--- Extracted material Enclosed Below ---

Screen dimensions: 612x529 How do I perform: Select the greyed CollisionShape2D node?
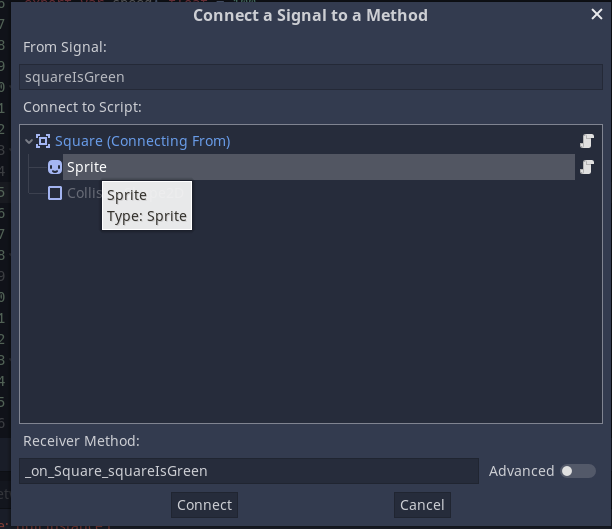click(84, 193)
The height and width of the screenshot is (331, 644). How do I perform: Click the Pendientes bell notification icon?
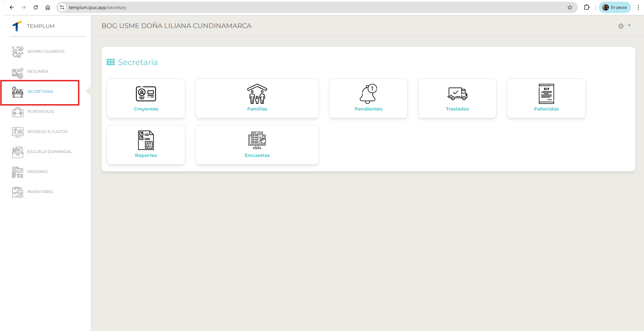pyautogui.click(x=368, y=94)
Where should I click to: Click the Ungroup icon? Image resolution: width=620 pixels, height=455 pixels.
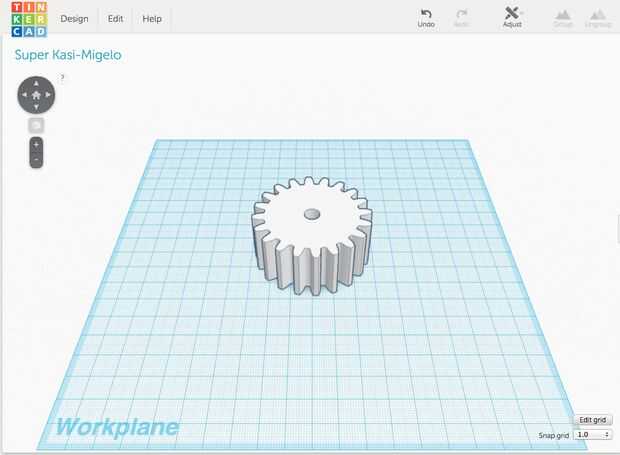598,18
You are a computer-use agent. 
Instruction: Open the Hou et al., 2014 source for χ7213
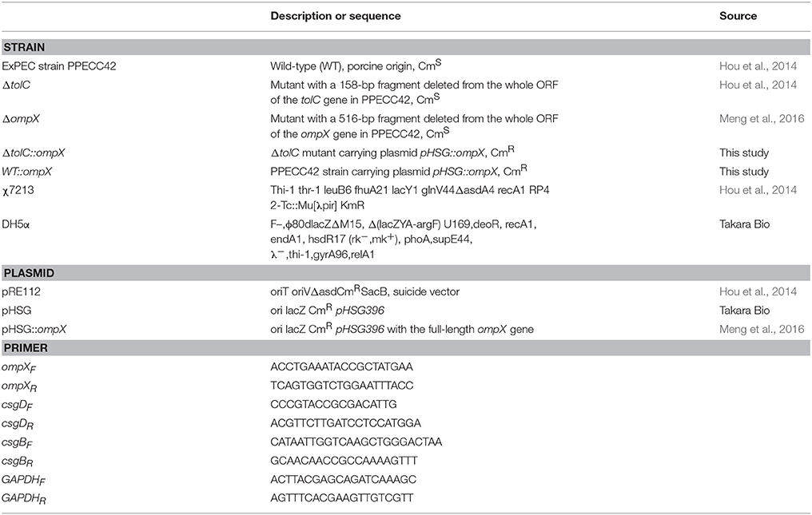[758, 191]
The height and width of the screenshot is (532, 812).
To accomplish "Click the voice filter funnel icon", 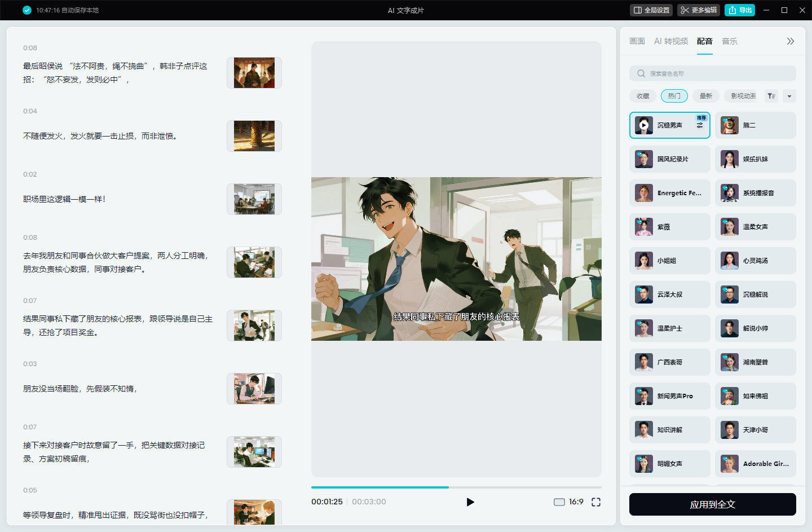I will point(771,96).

--- End of Enclosed Extracted material ---

Prompt: Produce the lines from the first line of the entries through the line that contains "The height and width of the screenshot is (532, 812).", exactly, leaving the pictures behind.

Answer to this task:
Screen dimensions: 612x529 How do I perform: Select the greyed CollisionShape2D node?
click(84, 193)
The height and width of the screenshot is (331, 644). How do I perform: Click the Pendientes bell notification icon?
pyautogui.click(x=368, y=94)
Where should I click to: Click the Ungroup icon? Image resolution: width=620 pixels, height=455 pixels.
598,18
You are a computer-use agent. 
Instruction: Open the Hou et al., 2014 source for χ7213
[758, 191]
The height and width of the screenshot is (532, 812).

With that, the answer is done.